Harvey is a 1996 American made-for-television fantasy-comedy film and a remake of the blockbuster American comedy drama 1950 classic film (starring James Stewart) based on Mary Chase's 1944 play of the same name. The television adaptation was directed by George Schaefer (his final film project) and starred Harry Anderson (as the eccentric Elwood P. Dowd), Leslie Nielsen, and Swoosie Kurtz. Though it was filmed in 1996, the film sat on the shelf until July 18, 1999, when it was broadcast by CBS, two years after Schaefer and Stewart's deaths.

==Plot==
Anderson plays the role of Elwood P. Dowd, an amiable but eccentric man whose best friend is an invisible, 6 foot, 3 ½ inch-tall (1.92 m) white rabbit named Harvey. Elwood explains that Harvey is a púca (pooka, a mostly benign but always mischievous spirit from Celtic mythology and fairytales). Elwood spends most of his time taking Harvey around town, drinking and talking at various bars and introducing Harvey to almost every person he meets, much to the puzzlement of strangers, though Elwood's family and friends have accepted Harvey's (supposed) existence.

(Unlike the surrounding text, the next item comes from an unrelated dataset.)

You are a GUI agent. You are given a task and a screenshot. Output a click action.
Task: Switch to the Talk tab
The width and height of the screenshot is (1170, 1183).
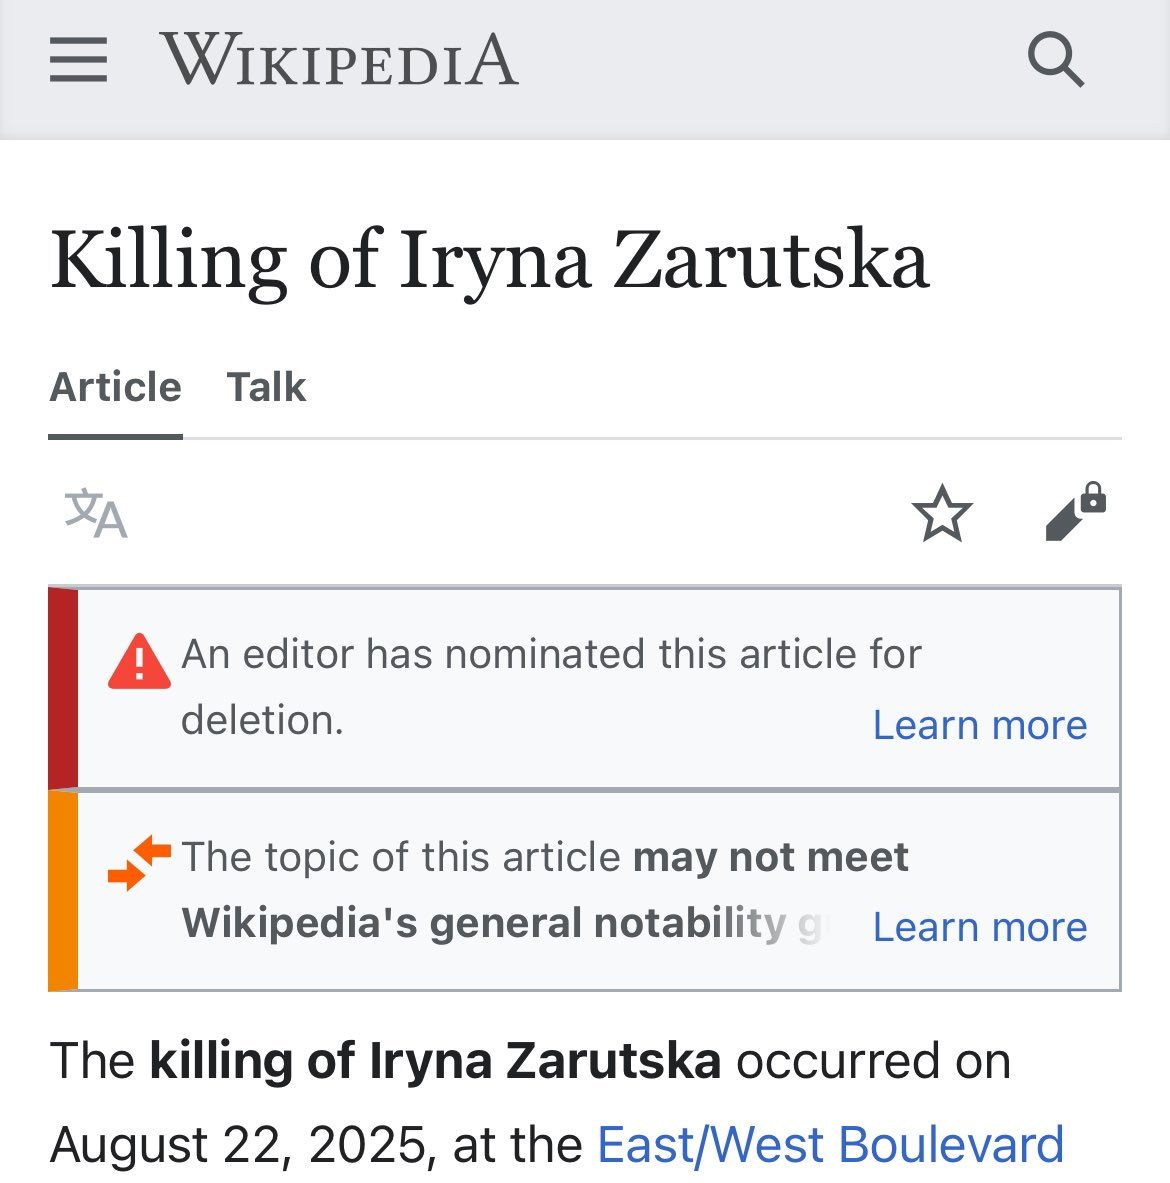266,387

His older sister Veta (Kurtz) and his niece Myrtle Mae live with him in his large estate, but have become social outcasts along with Elwood due to his bizarre behaviors in public and his obsession with Harvey.
After Elwood ruins a party Veta and Myrtle Mae had arranged in secret, Veta finally tries to have him committed to a local sanatorium. In exasperation, she admits to the attending psychiatrist, Dr. Sanderson, that she sees Harvey every once in a while, herself, and that she has started to believe in his existence. Mistaking Veta as the real mental case, Sanderson has Elwood released and Veta locked up. Dr. Chumley, head of the sanatorium, discovers the mistake and realizes he must bring Elwood back, searching the town with Wilson, an orderly. With Veta's help, Chumley eventually tracks Elwood to his favorite bar, Charlie's, and decides to confront him alone.

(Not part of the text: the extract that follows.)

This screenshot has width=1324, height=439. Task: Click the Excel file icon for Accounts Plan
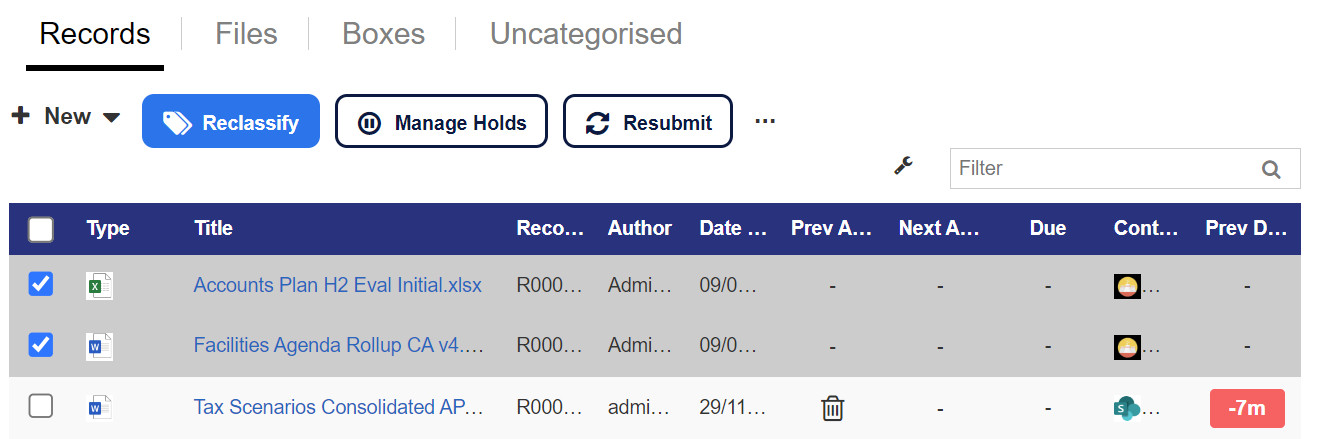click(x=99, y=286)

Four hours later, Wilson returns to the sanatorium, but learns from Sanderson and nurse Kelly that Chumley has not returned with Elwood. They arrive at Charlie's and find Elwood alone; he explains that after several rounds of drinks, Dr. Chumley had wandered off chatting with Harvey. When asked, Elwood explains that he met Harvey down a street beside a lampost one day, leaning against a pole. Elwood was surprised when Harvey called him by his name; soon, they started talking about various things in the world and became fast friends. They had since enjoyed going to bars and socializing with other people. Convinced Elwood is insane and may have harmed Chumley, Wilson calls the police and has Elwood escorted back to the sanatorium.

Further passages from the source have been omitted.